A well-known problem in the analysis of test and questionnaire data is that some item scores may be missing. Advanced methods for the imputation of missing data are available, such as multiple imputation under the multivariate normal model and imputation under the saturated logistic model (Schafer, 1997). Accompanying software was made available by, for example, Schafer (1998a, 1998b) and in SOLAS (2001) and S-Plus 6 for Windows (2001). However, these methods and software may be too complicated for a typical psychological researcher, and for the imputation of his or her missing data, he or she depends on the help of a trained statistician. If available, this statistician may not always have enough time or may not be an experienced software user, so the researcher may decide to simply delete all incomplete observations.

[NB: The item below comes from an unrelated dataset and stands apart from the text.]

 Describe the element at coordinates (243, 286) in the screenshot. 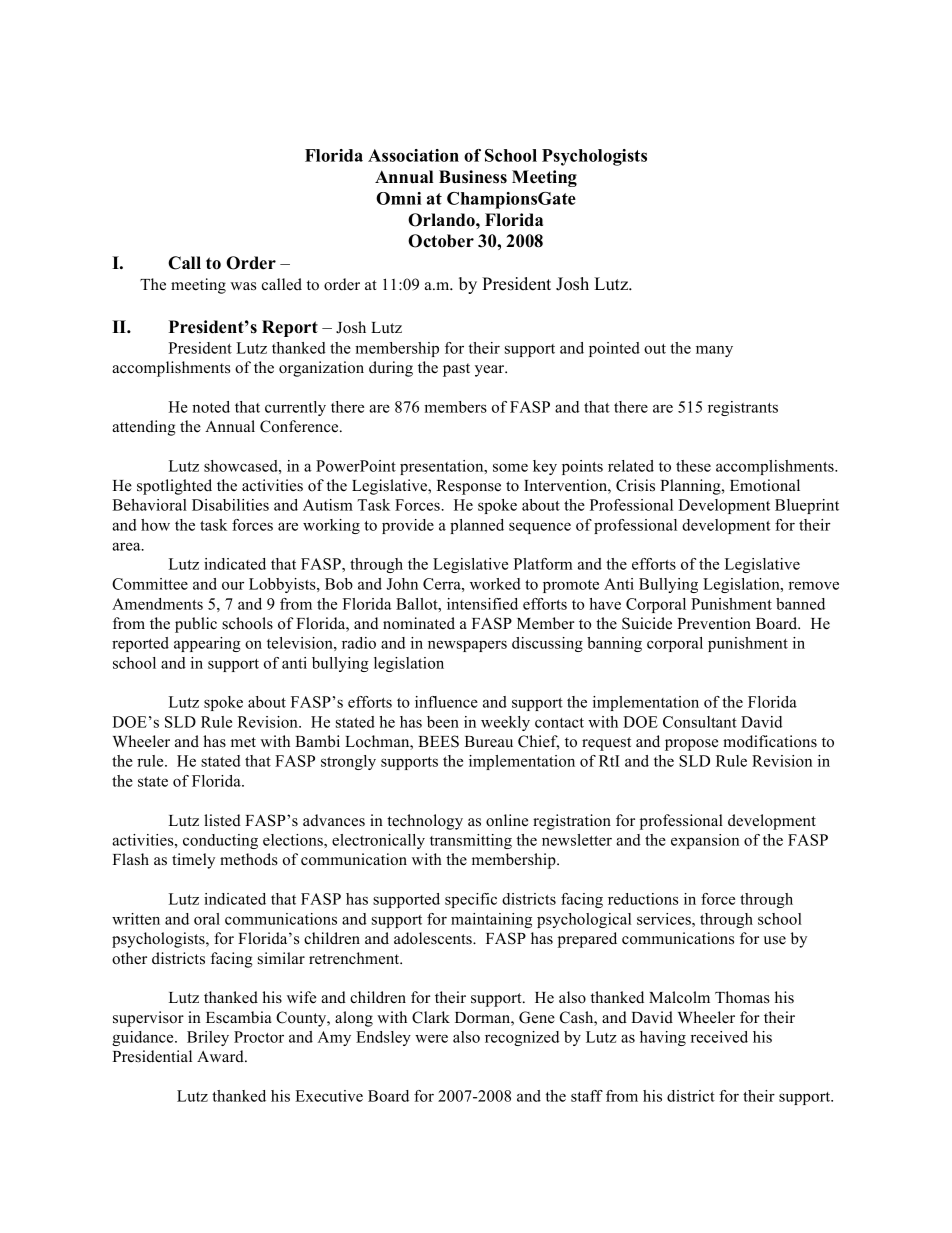

I see `was` at that location.
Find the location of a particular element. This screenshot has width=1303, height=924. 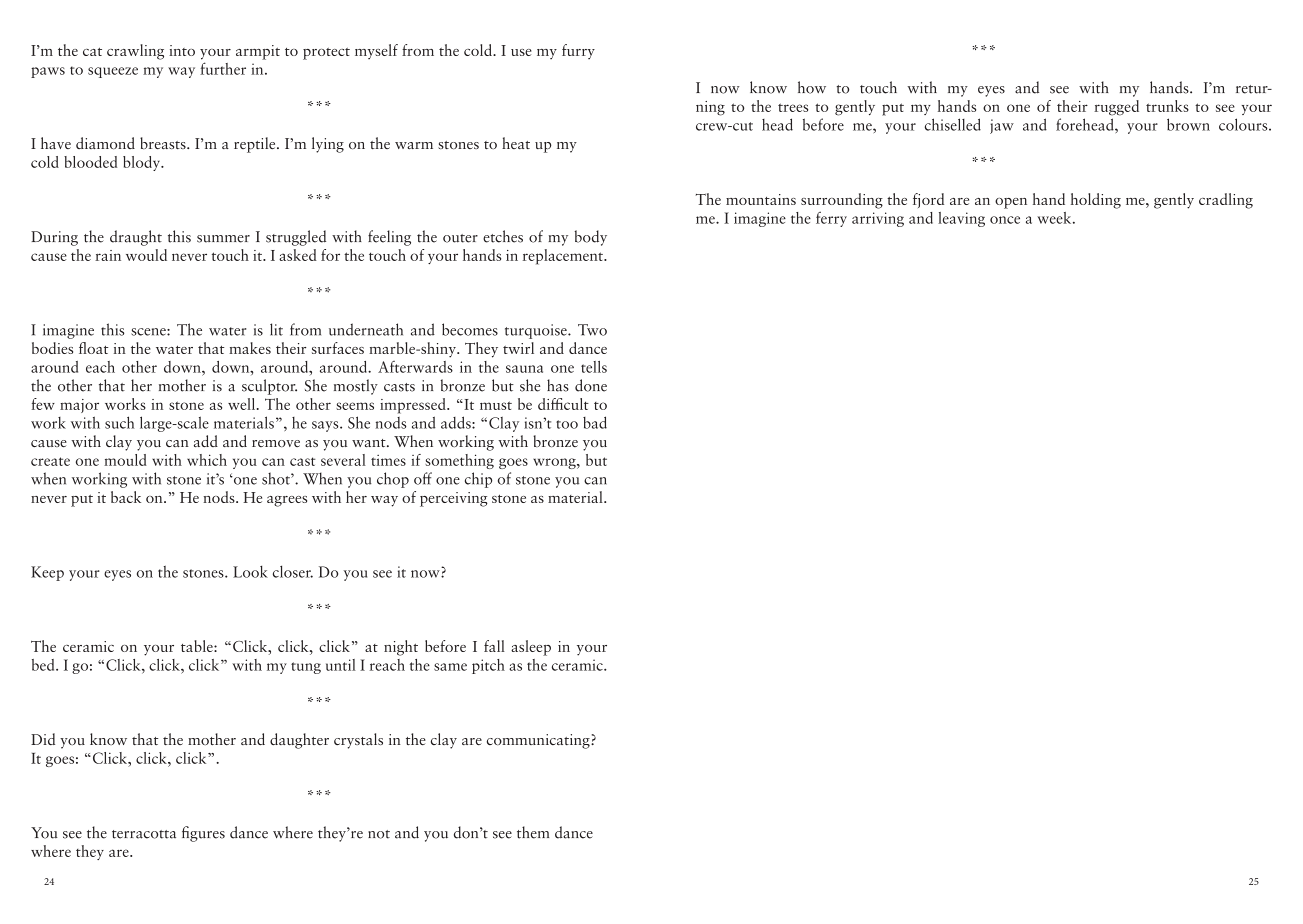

To help researchers impute scores using simple methods, two SPSS subroutines were written. The aim of these subroutines is that researchers can apply them easily within SPSS and without experienced help. The subroutine “tw” performs two-way imputation, and the subroutine “rf” performs responsefunction imputation. Two-way imputation and response-function imputation are described by Sijtsma and Van der Ark (2003). Simulation studies by Van der Ark and Sijtsma (in press) indicate that these imputation methods work rather well when applied to an approximately unidimensional set of items (i.e., the items measure the same construct). The subroutines allow the researcher to transform an SPSS data file with missing values (an incomplete data file) into an SPSS data file without missing values (a completed data file). The researcher can use the completed data file for further analysis. To run the subroutines, one must select the variables containing the missing scores that need to be imputed, and some optional arguments also can be specified. For two-way imputation, the most important optional argument pertains to changing or removing the random error that is added to the imputed values by default. For response-function imputation, the most important optional argument pertains to changing the minimum group size used for estimating the response function (see Sijtsma & Van der Ark, 2003).